Et le prochain président de la République aura une mission sacrée, redonner à la France sa souveraineté et sa liberté. Il devra préparer le pays à la menace d’une guerre sur le sol de l’Union européenne. Et il devra dénouer les trois laisses énergétiques, industrielles et technologiques qui en serrent aujourd’hui le cou des Français et asservissent la France. La guerre d’abord.
La guerre d’abord. Je sais, je sais que beaucoup préfèrent ne pas y penser et que la plupart des candidats feront campagne comme si la menace n’existait pas. Je sais aussi qu’on me demande souvent de moins parler d’Ukraine, de moins parler de Poutine, de moins parler de guerre. Mais je sais surtout quels sont les enjeux pour la France et pour l’Europe.

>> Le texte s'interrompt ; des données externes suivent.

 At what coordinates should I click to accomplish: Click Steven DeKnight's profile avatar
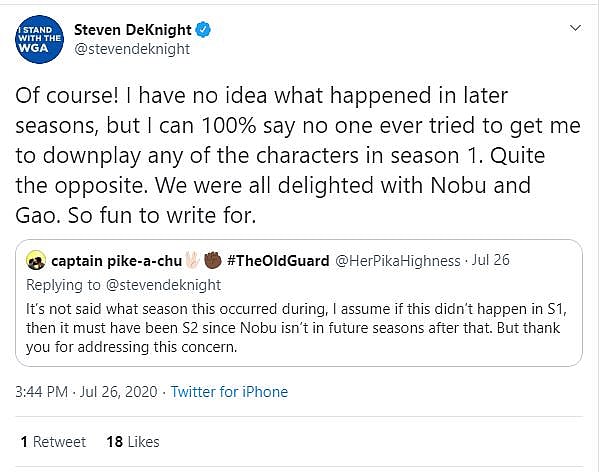click(x=39, y=39)
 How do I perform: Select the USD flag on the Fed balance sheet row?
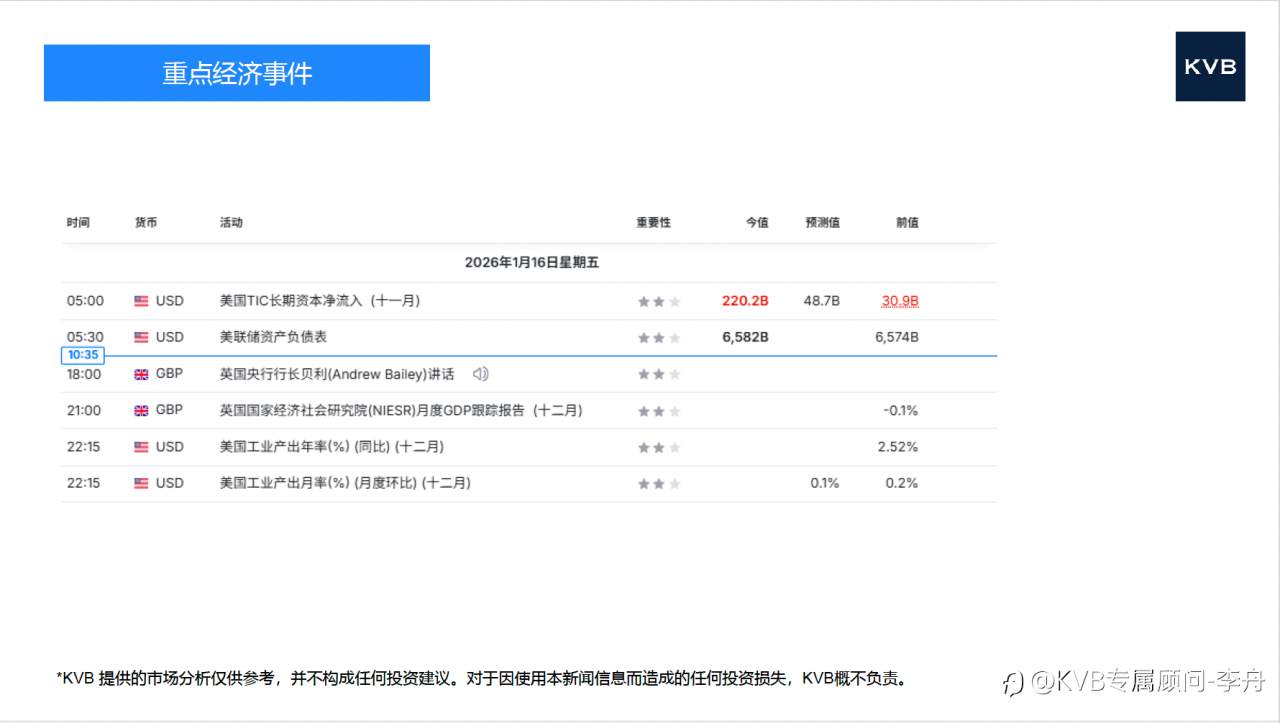(141, 337)
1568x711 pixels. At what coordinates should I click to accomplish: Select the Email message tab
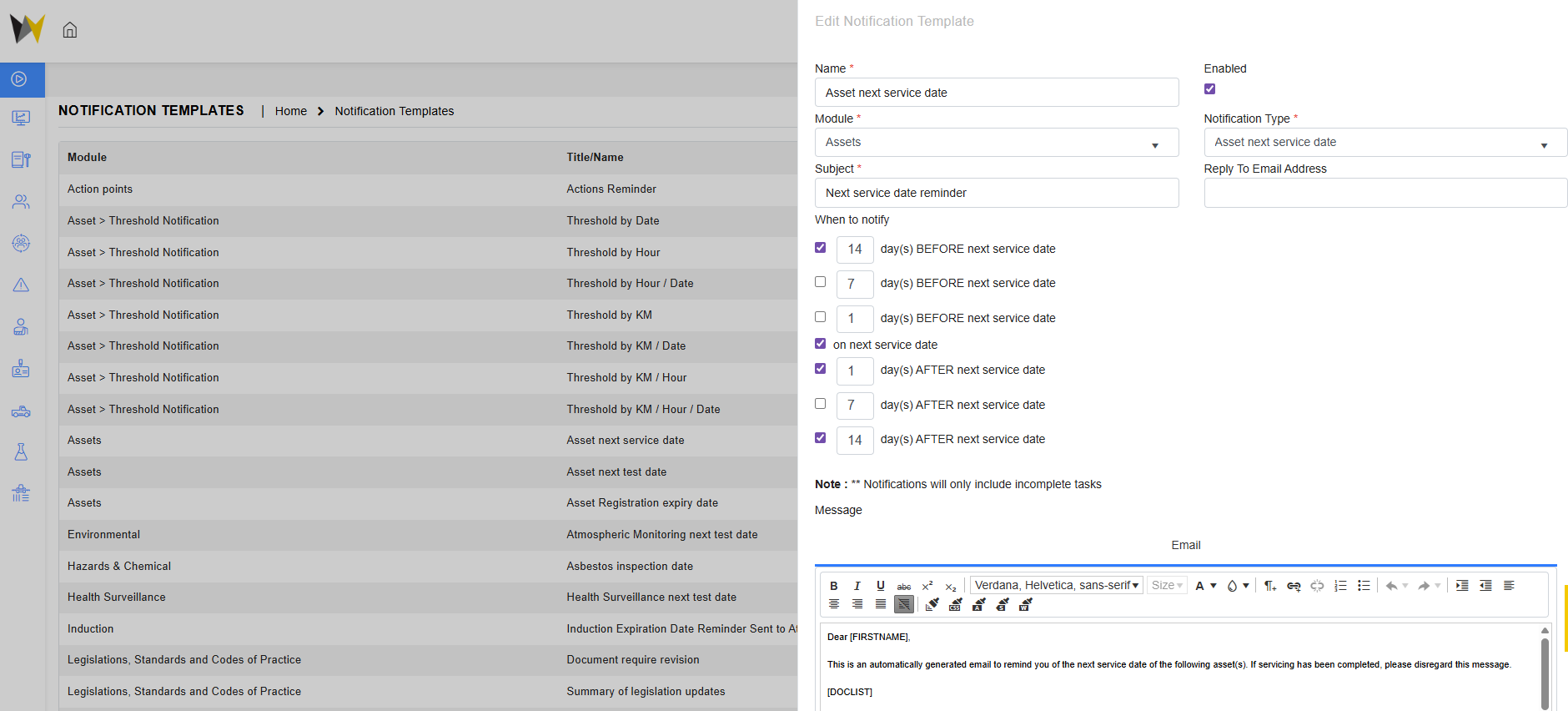(x=1185, y=545)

Alors je continuerai, je continuerai à en parler sans relâche. Car quand je parle d’Ukraine, je parle de France, je parle de notre sécurité, je parle de la possibilité pour les Françaises et les Français de vivre en paix, de vivre libre. Alors, plutôt que les communicants politiques, moi je préfère prendre au sérieux nos services de renseignement, les services de renseignement européens, qui tous, sans exception, alertent sur le risque d’une confrontation militaire directe avant 2029. Je préfère prendre au sérieux notre chef d’état-major lorsqu’il nous exhorte à nous préparer moralement, matériellement, mentalement à cette confrontation.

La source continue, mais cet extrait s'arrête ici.